According to the theory of relativity, as an object with mass approaches the speed of light, its relativistic mass increases, making it more and more difficult to accelerate further. As a result, it is not possible for an object with mass to travel at the speed of light. Thus, we cannot directly apply the concept of a spaceship traveling at the speed of light in this scenario.
However, let's assume a hypothetical situation where we have a massless object, such as a photon, traveling at the speed of light. In that case, the time it takes for the object to complete an orbit around the Sun would be determined by the circumference of the orbit divided by the speed of light.
The circumference of an orbit is given by 2π times the radius.

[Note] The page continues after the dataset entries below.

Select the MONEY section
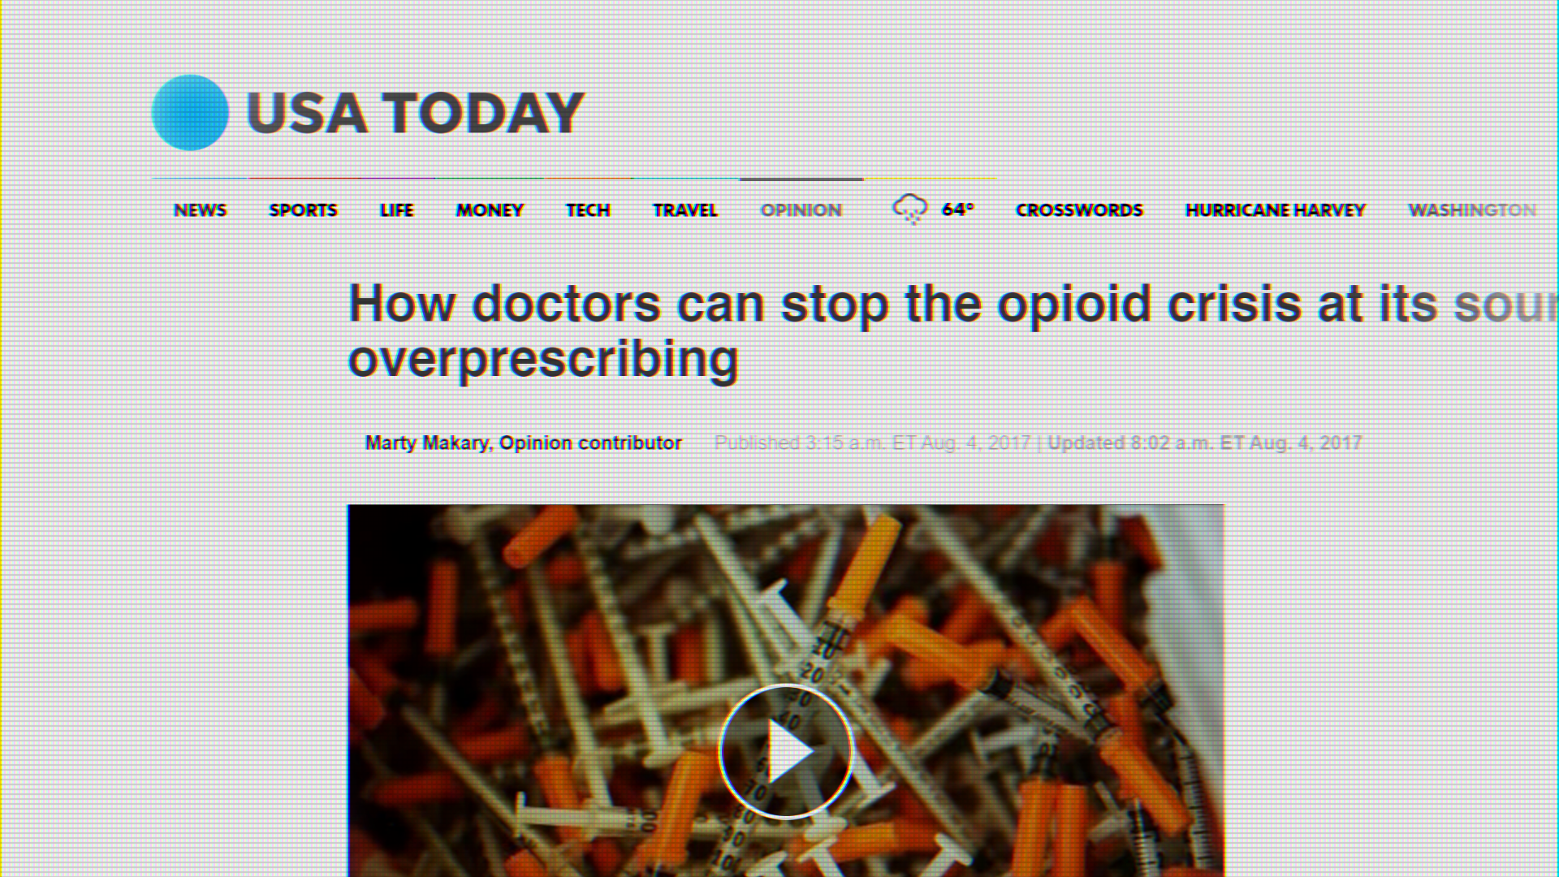The width and height of the screenshot is (1559, 877). (490, 210)
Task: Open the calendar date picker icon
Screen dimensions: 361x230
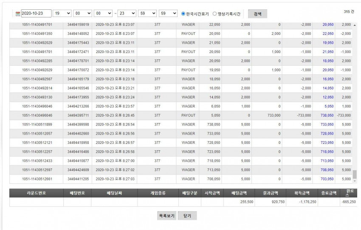Action: click(x=18, y=14)
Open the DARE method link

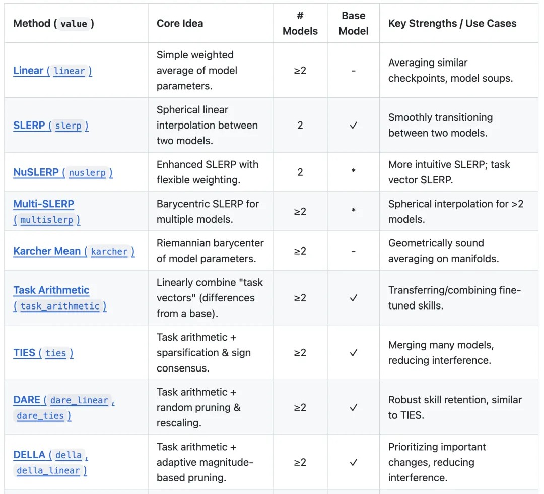(x=27, y=400)
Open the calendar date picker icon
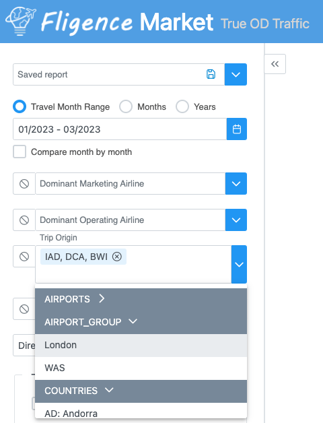The width and height of the screenshot is (323, 423). (237, 129)
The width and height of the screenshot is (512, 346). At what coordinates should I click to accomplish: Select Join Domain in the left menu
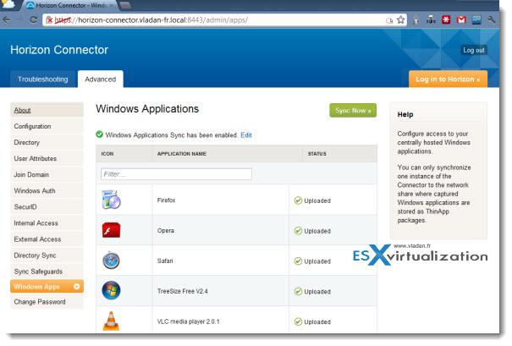point(31,174)
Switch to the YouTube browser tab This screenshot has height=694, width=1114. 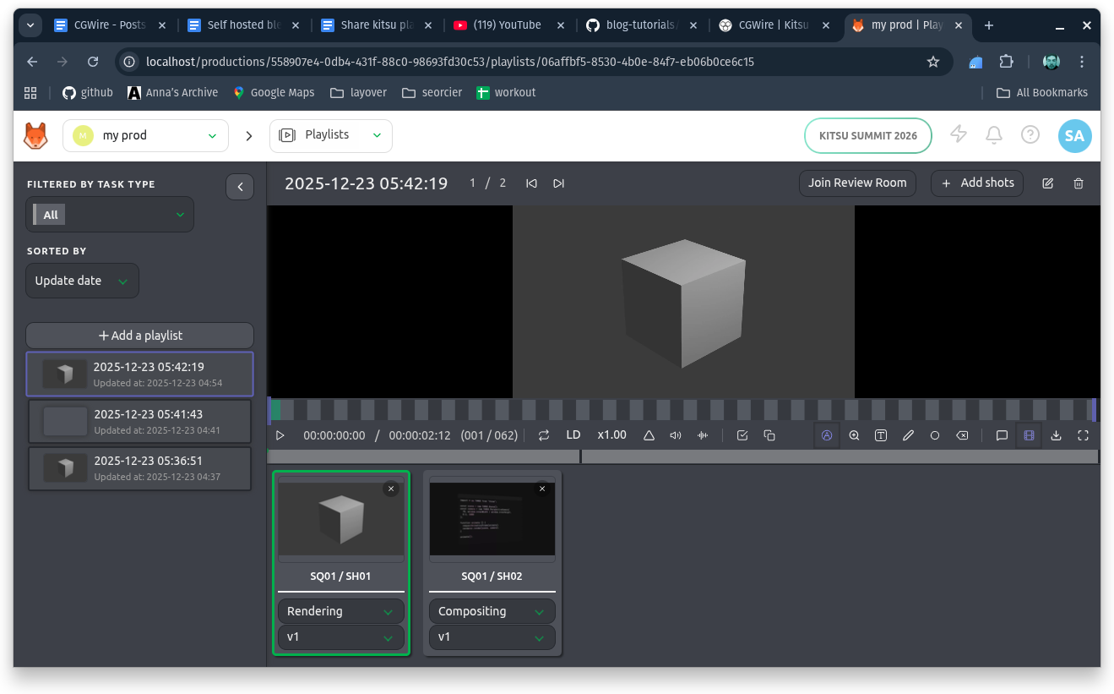[x=505, y=25]
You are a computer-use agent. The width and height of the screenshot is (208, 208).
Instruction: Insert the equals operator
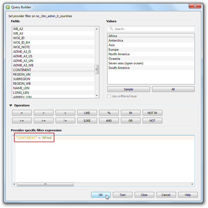pyautogui.click(x=22, y=113)
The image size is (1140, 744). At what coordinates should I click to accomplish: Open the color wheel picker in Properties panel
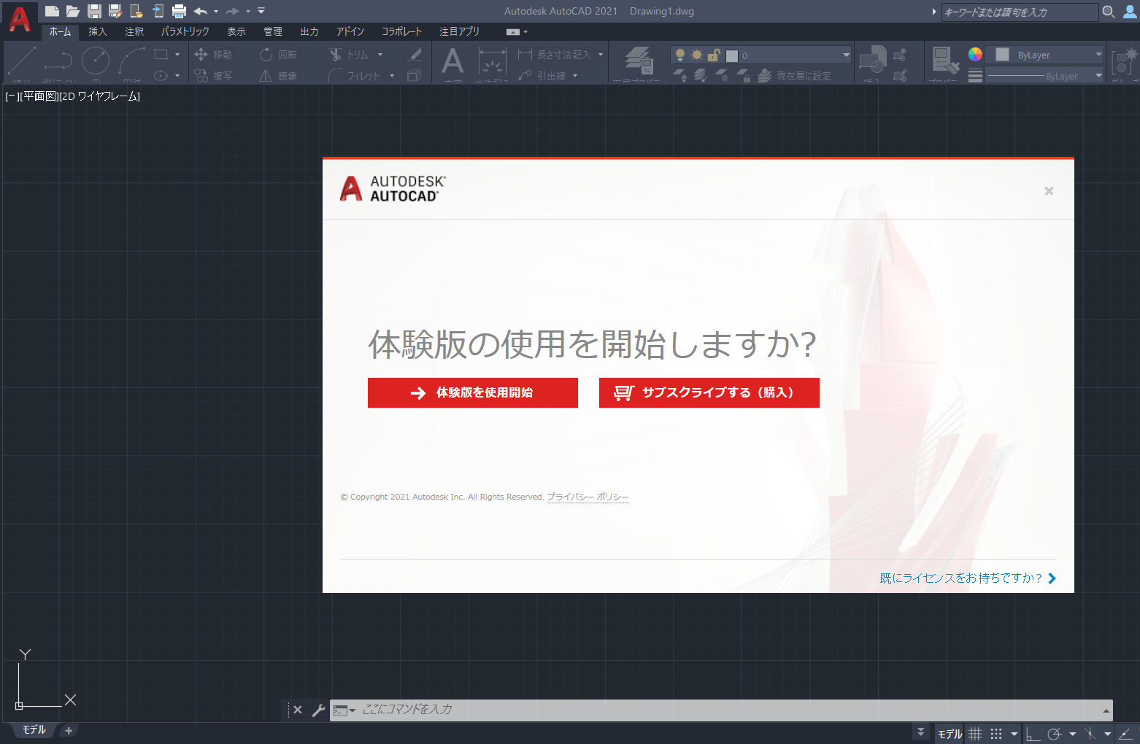coord(975,53)
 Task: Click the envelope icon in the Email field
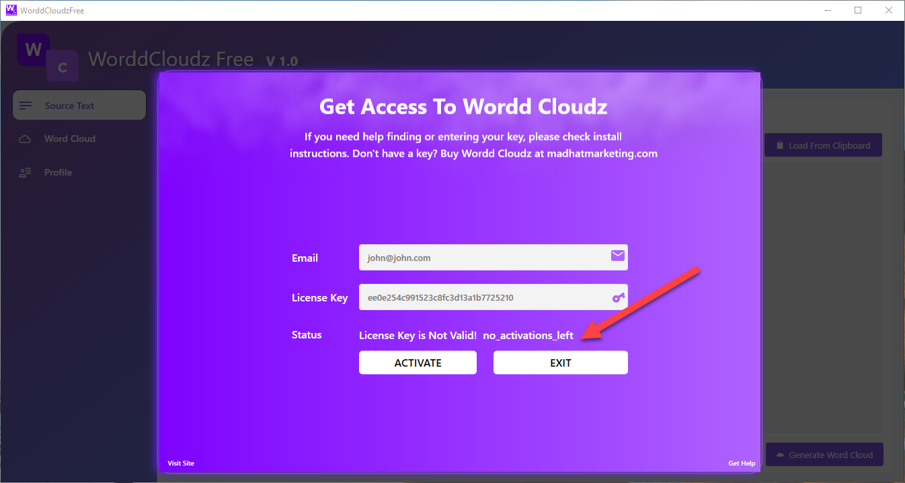pos(617,256)
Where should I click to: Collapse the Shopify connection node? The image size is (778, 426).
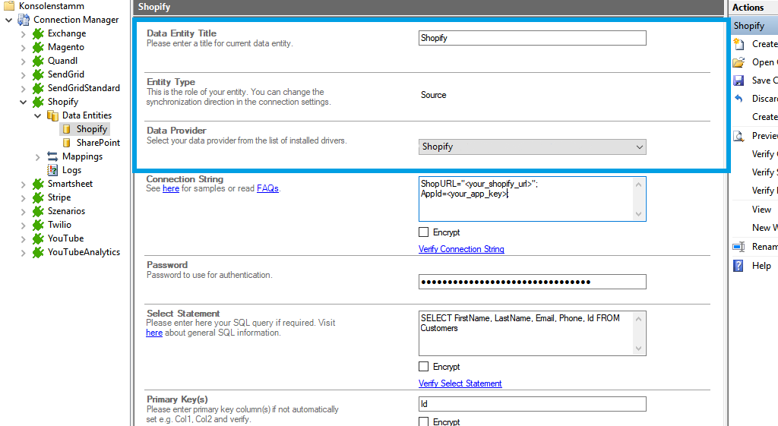[x=24, y=102]
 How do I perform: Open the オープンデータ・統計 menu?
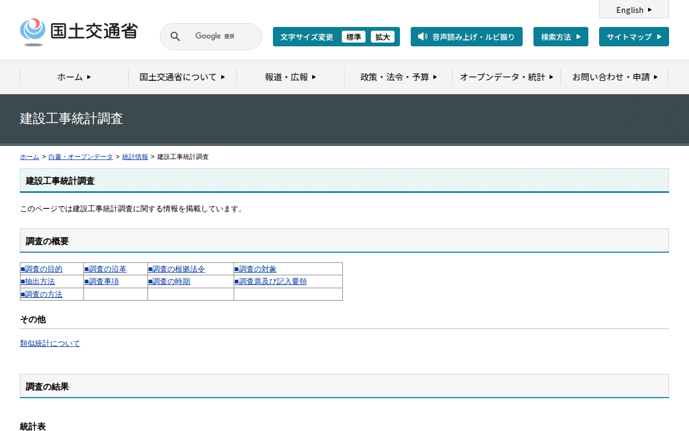pos(506,77)
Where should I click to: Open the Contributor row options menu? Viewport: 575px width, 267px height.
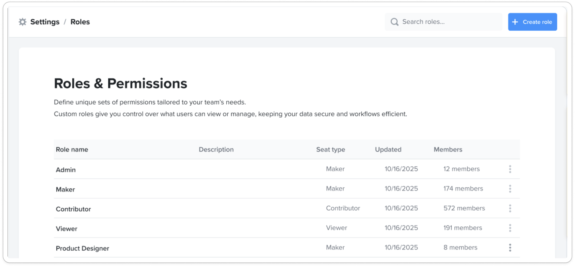tap(510, 208)
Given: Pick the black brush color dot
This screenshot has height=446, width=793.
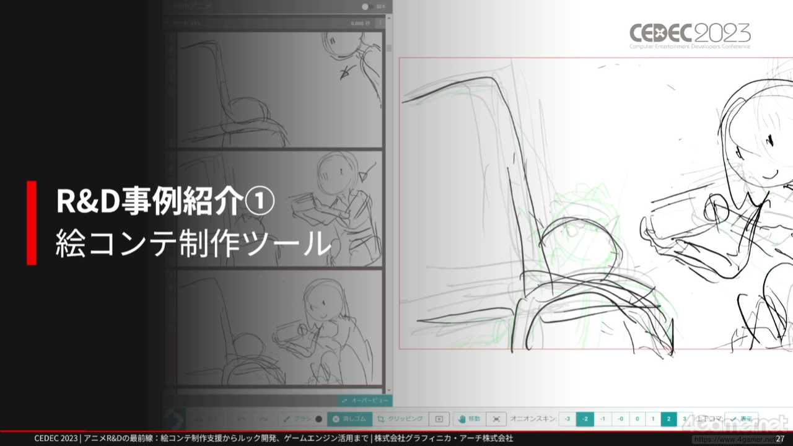Looking at the screenshot, I should coord(319,419).

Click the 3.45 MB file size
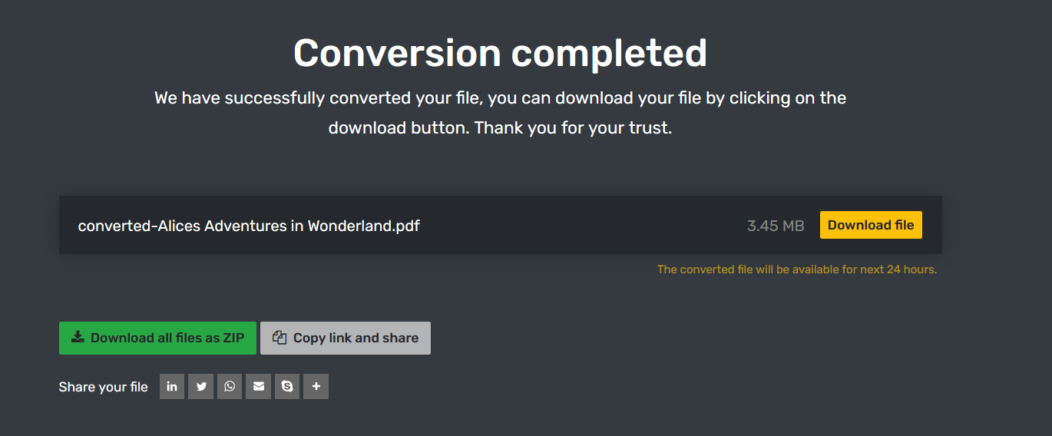[x=776, y=226]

In this case, if the spaceship is 108.01 million km away from the Sun, we can consider that as the radius of the orbit.
Using these values, the circumference of the orbit would be approximately 2π * 108.01 million km.
To calculate the time it takes for the object to complete the orbit, we divide the circumference by the speed of light, which is approximately 299,792 kilometers per second.
So, the time it takes for the spaceship (assuming it could travel at the speed of light) to complete an orbit around the Sun would be:
Time = (2π * 108.01 million km) / (299,792 km/s)
Calculating this, we find:
Time ≈ 2.285 years
Therefore, it would take approximately 2.285 years for a spaceship (hypothetically traveling at the speed of light) to complete an orbit around the Sun at a distance of 108.01 million km.